■ WHAT NEEDS TO BE DONE:
Take the entries that follow and return exactly the lines from the one holding "Image resolution: width=1024, height=2119." through the one holding "Belgard (722, 1854)", both included. Nothing else is needed.

■ PROVIDED INFORMATION:

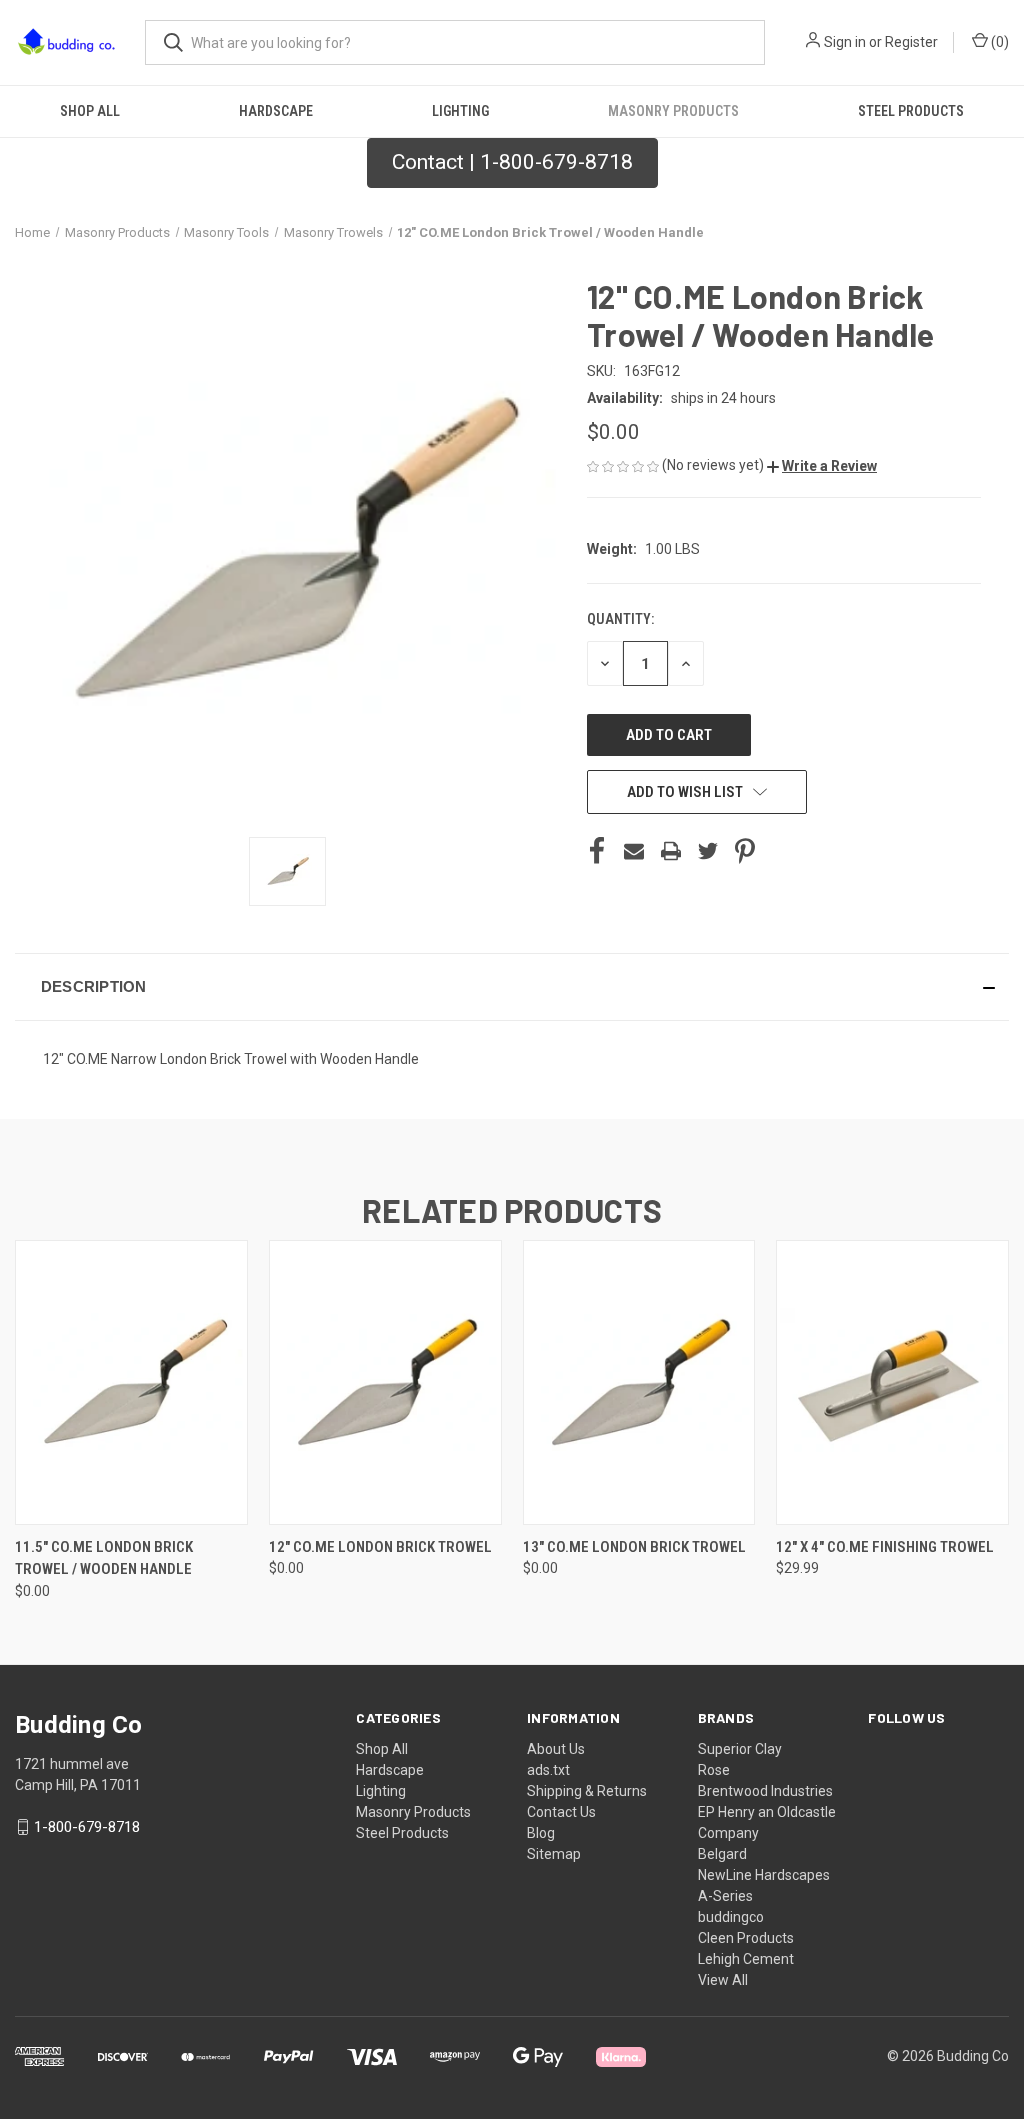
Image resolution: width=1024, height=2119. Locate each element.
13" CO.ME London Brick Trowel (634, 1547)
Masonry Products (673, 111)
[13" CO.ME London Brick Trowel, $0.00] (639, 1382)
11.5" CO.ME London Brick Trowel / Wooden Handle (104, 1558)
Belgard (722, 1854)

---

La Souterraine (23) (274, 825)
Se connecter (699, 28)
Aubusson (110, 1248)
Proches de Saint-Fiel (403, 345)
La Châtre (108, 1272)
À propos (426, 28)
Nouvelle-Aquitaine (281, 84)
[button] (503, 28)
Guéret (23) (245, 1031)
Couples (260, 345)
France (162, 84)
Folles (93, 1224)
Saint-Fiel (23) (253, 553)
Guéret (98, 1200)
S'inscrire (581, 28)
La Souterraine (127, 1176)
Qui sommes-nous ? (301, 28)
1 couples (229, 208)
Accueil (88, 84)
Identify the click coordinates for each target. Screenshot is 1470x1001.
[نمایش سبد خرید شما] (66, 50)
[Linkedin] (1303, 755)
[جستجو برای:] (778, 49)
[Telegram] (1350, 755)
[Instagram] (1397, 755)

■ WRITTEN RESPONSE:
Image resolution: width=1024, height=2119. Locate each element.
13" CO.ME London Brick Trowel (634, 1547)
Masonry Products (673, 111)
[13" CO.ME London Brick Trowel, $0.00] (639, 1382)
11.5" CO.ME London Brick Trowel / Wooden Handle (104, 1558)
Belgard (722, 1854)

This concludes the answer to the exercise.